In the past five years, Fiji – with a population of less than a million – has become the locus of one of the world's fastest growing HIV epidemics.


In 2014, the country had fewer than 500 people living with HIV. By 2024, that number surged to approximately 5,900 – an elevenfold leap. Fiji recorded 1,583 new cases in 2024 alone – a thirteenfold increase from the usual five-year average.


The rising tide of HIV cases led the Minister for Health to declare an outbreak, as he warned Fiji may record more than 3,000 new HIV cases by the end of 2025, highlighting the situation as a national crisis.


Experts have linked this crisis to a spiraling trend of drug use, unsafe sex, needle sharing, and a disturbing practice known as bluetoothing, where users share blood after injecting drugs. Kalesi Volatabu from Drug Free Fiji recounts witnessing this practice firsthand, noting it not only involves needle sharing but also sharing of actual blood between users.


Crucially, Fiji has seen a serious uptick in crystal meth trafficking, necessitating immediate interventions.

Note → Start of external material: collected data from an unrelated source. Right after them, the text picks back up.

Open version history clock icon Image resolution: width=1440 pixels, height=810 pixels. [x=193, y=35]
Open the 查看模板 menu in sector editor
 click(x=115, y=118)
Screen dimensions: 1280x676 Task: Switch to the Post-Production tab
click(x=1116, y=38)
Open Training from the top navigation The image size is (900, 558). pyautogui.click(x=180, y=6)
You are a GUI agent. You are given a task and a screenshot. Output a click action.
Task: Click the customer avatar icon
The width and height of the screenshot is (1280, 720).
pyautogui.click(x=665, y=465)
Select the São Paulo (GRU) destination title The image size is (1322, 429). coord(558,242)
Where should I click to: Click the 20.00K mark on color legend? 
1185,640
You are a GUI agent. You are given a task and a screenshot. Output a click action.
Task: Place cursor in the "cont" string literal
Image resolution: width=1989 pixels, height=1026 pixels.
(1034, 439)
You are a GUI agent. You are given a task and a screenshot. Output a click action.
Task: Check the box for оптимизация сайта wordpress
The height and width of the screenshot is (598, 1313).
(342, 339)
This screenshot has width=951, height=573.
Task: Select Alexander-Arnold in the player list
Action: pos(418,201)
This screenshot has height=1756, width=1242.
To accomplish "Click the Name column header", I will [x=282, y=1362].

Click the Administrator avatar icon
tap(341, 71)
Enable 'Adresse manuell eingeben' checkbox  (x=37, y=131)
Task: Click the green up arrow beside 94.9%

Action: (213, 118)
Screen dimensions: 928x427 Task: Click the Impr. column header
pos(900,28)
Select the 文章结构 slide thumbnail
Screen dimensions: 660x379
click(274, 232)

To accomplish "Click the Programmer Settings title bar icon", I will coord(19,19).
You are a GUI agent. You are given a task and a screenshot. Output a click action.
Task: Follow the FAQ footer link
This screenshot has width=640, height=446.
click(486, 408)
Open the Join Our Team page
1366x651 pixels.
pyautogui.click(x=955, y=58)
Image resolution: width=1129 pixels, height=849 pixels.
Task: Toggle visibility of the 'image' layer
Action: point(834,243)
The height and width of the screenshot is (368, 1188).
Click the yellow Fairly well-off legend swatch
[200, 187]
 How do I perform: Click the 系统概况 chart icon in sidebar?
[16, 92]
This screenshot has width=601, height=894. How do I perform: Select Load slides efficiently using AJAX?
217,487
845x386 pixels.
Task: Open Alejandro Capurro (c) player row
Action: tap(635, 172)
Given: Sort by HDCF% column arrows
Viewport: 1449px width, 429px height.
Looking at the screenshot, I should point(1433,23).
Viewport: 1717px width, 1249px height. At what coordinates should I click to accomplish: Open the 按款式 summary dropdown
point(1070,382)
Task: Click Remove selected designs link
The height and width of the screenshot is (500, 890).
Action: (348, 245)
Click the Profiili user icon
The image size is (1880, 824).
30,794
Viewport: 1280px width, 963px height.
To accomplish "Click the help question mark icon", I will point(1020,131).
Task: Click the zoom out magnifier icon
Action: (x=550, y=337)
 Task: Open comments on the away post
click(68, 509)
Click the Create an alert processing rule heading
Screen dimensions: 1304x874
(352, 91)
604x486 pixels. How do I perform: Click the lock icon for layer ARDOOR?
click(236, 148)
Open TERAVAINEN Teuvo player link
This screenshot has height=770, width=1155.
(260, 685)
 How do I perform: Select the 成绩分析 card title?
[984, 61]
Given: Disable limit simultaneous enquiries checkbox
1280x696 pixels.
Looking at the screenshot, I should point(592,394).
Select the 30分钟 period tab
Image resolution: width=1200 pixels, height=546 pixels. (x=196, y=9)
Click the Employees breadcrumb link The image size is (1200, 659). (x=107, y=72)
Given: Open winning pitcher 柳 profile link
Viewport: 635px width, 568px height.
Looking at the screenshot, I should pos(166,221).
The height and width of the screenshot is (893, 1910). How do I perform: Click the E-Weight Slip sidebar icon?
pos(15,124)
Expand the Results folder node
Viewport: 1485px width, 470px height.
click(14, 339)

With a lack of educational resources and distribution of clean syringes, there remains a stark fear that the true scale of the epidemic is larger than current statistics reflect – with what experts refer to as an impending avalanche of cases on the horizon.


What we're seeing now is just the beginning of the avalanche, says expert José Sousa-Santos. The support systems aren't there to cope with this unprecedented rise in HIV cases, and the reality is terrifying.


The country faces urgent calls for better healthcare, awareness campaigns, and implementation of needle-syringe programs to combat this national emergency.